▶ _Instructions for the task_: Please retype every item below without changing a single character.
*** Record excerpts
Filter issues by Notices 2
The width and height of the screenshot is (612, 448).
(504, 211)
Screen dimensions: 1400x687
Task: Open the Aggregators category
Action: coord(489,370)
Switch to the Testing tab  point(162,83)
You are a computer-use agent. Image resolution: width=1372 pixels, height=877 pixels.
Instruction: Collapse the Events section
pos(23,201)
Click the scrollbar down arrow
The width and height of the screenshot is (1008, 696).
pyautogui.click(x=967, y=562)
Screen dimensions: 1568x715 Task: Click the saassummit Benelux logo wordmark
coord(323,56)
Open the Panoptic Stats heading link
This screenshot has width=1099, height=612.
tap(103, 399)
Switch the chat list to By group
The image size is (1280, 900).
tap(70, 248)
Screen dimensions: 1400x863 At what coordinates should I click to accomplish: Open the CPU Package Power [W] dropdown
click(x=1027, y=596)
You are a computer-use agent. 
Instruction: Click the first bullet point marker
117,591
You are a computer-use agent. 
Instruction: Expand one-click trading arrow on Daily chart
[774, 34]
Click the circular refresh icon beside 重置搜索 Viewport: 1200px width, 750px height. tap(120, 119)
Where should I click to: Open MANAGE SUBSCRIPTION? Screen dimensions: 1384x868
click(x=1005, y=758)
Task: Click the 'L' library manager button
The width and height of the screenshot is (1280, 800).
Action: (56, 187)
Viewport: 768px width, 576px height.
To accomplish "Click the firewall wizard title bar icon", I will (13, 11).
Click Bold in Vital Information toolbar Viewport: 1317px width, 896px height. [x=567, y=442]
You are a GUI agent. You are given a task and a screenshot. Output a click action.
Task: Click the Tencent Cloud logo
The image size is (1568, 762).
******
▶ _Solution to this exercise_:
Filter issues by Notices 2
The width and height of the screenshot is (612, 448).
(504, 211)
Screen dimensions: 1400x687
Task: Open the Aggregators category
Action: coord(489,370)
Switch to the Testing tab  point(162,83)
You are a computer-use agent. Image resolution: width=1372 pixels, height=877 pixels.
Instruction: Collapse the Events section
pos(23,201)
Click the scrollbar down arrow
The width and height of the screenshot is (1008, 696).
pyautogui.click(x=967, y=562)
Screen dimensions: 1568x715 Task: Click the saassummit Benelux logo wordmark
coord(323,56)
Open the Panoptic Stats heading link
This screenshot has width=1099, height=612.
tap(103, 399)
Switch the chat list to By group
The image size is (1280, 900).
tap(70, 248)
Screen dimensions: 1400x863 At what coordinates should I click to accomplish: Open the CPU Package Power [W] dropdown
click(x=1027, y=596)
You are a computer-use agent. 
Instruction: Click the first bullet point marker
117,591
You are a computer-use agent. 
Instruction: Expand one-click trading arrow on Daily chart
[774, 34]
Click the circular refresh icon beside 重置搜索 Viewport: 1200px width, 750px height. tap(120, 119)
Where should I click to: Open MANAGE SUBSCRIPTION? Screen dimensions: 1384x868
click(x=1005, y=758)
Task: Click the 'L' library manager button
The width and height of the screenshot is (1280, 800).
Action: (56, 187)
Viewport: 768px width, 576px height.
To accomplish "Click the firewall wizard title bar icon", I will (13, 11).
Click Bold in Vital Information toolbar Viewport: 1317px width, 896px height. [x=567, y=442]
You are a GUI agent. You are given a task and a screenshot. Output a click action.
Task: Click the Tencent Cloud logo
The image size is (1568, 762).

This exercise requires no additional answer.